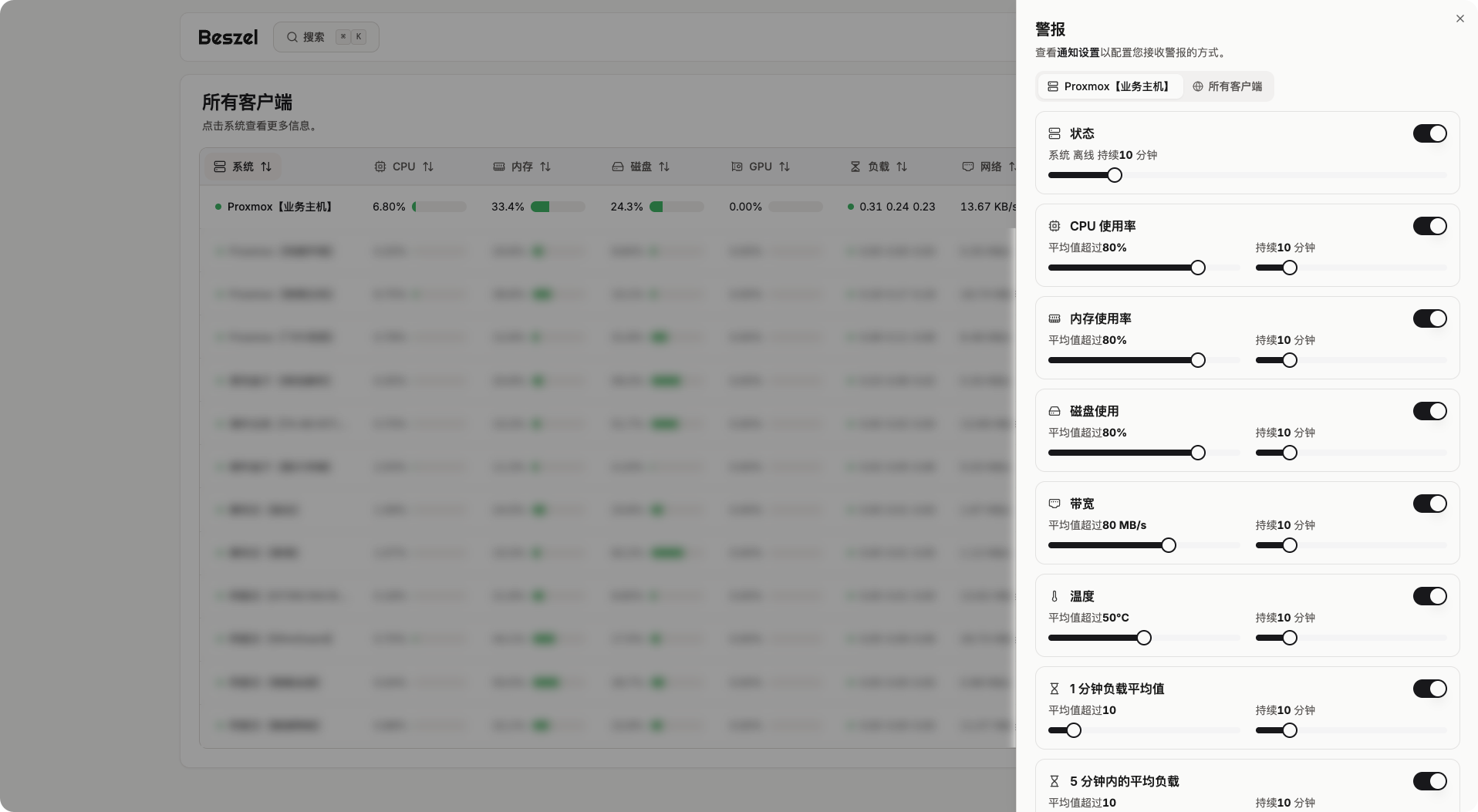Image resolution: width=1478 pixels, height=812 pixels.
Task: Select the Proxmox【业务主机】 tab
Action: pos(1110,86)
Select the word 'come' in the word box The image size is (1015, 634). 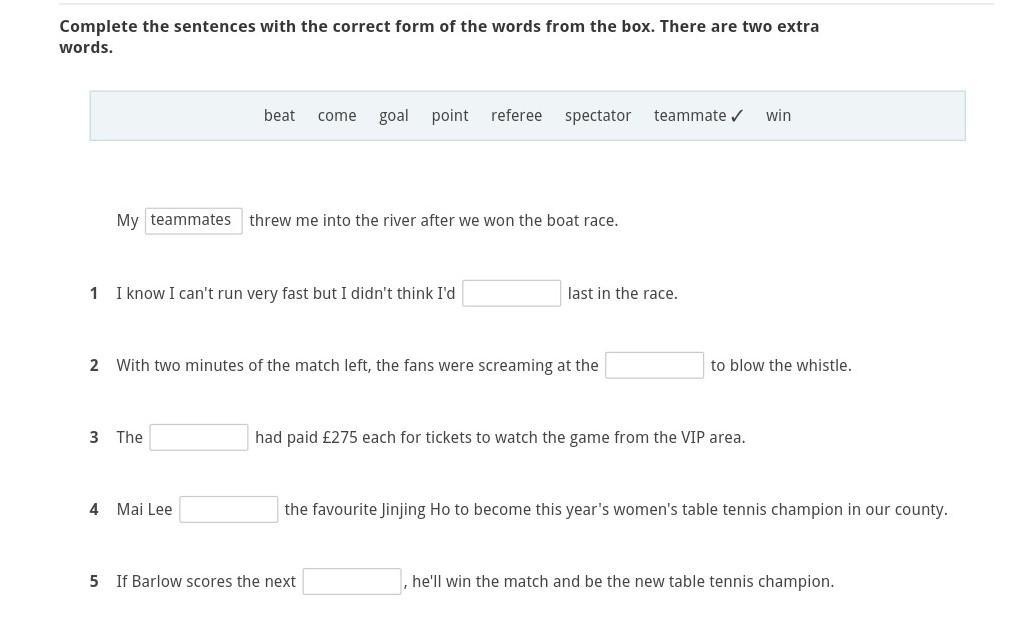(x=337, y=116)
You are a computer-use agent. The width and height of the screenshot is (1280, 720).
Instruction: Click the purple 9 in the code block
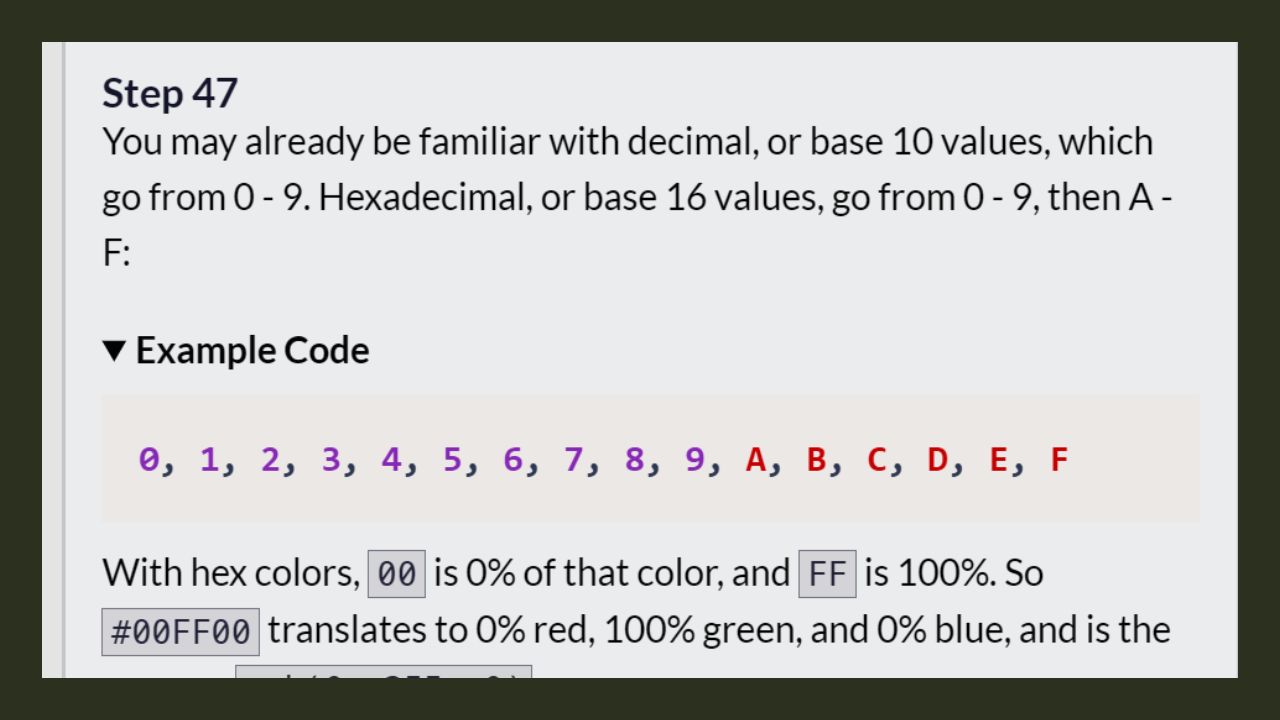tap(695, 460)
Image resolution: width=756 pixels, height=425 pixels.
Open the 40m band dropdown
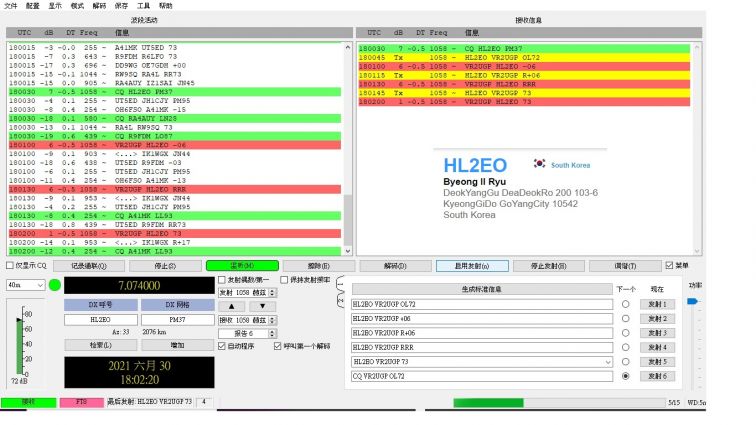pos(25,285)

-- -- --

With the pictures excluded, restate word for word each line from the one that contains "Image resolution: width=756" through the last line of the listing above.

→ Response area
Image resolution: width=756 pixels, height=425 pixels.
Open the 40m band dropdown
pos(25,285)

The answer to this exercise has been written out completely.